Investors hold their breath for Yellen
THE event most likely to rattle bourse sentiment across the world this week is the much-anticipated two-day meeting of the United States Federal Open Market Committee (FOMC) starting on Wednesday.
The meeting, along with the continuing back-and-forth between the euro zone and Greece, will likely continue to underpin the greenback's strength and push the key Straits Times Index (STI) to test new support levels at 3,340 points, market participants say.
The STI ended at 3,362.77 points on Friday, declining 1.6 per cent for the week.
With consensus forecasts now predicting a possible US rate hike in June, any shift in language has the potential to drive market volatility. In focus is whether the word "patient" will be removed from the US Federal Reserve's guidance and whether there are any hints on when the first rate hike will occur - in June, July or later.
"The US dollar's rally will likely continue because of speculative bets that the FOMC will raise rates sooner than later.
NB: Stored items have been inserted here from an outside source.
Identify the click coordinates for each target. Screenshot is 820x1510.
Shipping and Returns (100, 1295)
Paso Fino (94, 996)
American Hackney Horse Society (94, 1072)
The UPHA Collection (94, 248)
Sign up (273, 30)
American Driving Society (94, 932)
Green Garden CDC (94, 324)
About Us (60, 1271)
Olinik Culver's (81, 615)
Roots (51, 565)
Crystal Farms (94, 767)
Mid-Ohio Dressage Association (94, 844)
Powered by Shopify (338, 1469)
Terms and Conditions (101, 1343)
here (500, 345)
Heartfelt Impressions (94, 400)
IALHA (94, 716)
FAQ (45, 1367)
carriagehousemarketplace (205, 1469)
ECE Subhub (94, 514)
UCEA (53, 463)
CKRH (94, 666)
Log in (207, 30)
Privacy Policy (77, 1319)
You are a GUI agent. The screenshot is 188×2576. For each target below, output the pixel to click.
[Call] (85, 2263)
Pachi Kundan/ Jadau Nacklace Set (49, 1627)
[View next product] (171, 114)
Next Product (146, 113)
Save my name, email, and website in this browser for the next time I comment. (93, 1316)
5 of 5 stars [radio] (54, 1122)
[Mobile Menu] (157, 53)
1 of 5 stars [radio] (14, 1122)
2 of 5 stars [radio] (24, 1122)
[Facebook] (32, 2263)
This will continue until the outcome of the wording of (Federal Reserve chairman Janet) Yellen's statement on what the magnitude and timing of the hike will be," said remisier Alvin Yong.
"If the Fed keeps harping on poor inflation data and maintains the word 'patient', then that would be good for the market. But if it removes the word and chooses to focus on employment data, then that would be hawkish.
"There is some justification for a rate hike as long as employment data meets expectations, even if inflation data doesn't," he said.
Based on the strength of the US dollar, the market seems to be anticipating a hike of between 25 basis points and 50 basis points, he said. "A 25 basis point hike is acceptable because it's very mild. If Dr Yellen does only a symbolic hike of 10 basis points, then that would be bullish for the market."
Other key economic data includes Singapore's non-oil domestic exports for last month, which is due tomorrow and expected to sustain its first contraction in three months because of the slowdown in China, which is set to hit local exports of electronics and machinery parts.
"The consensus is negative 0.4 per cent for February from a year ago. But if the number is better than that, it would help," Phillip Futures investment analyst Howie Lee said.
The monthly Bank of Japan monetary policy statement and accompanying press conference tomorrow will be watched for signs of whether the bank's easing campaign is making headway against deflation.
Thursday's report on US initial jobless claims will also be in focus as investors watch for more good employment data.
Investors will also be watching for whether China comes out with additional new monetary stimulus programmes.
"The STI is influenced by foreign funds' inflow and that is likely to come from the hot money coming from the European Central Bank's quantitative easing (QE) programme three to six months from now, assuming the Greek problem doesn't affect it. That's because investors will be seeking higher-yielding assets in Asia as the Singapore dollar appreciates against the euro," Mr Yong said.
"The local bourse is also likely to be a beneficiary of hot money from Japan, which also has a QE programme, making it attractive for Japanese funds to buy Singapore dollar-denominated assets as the currency appreciates against the yen."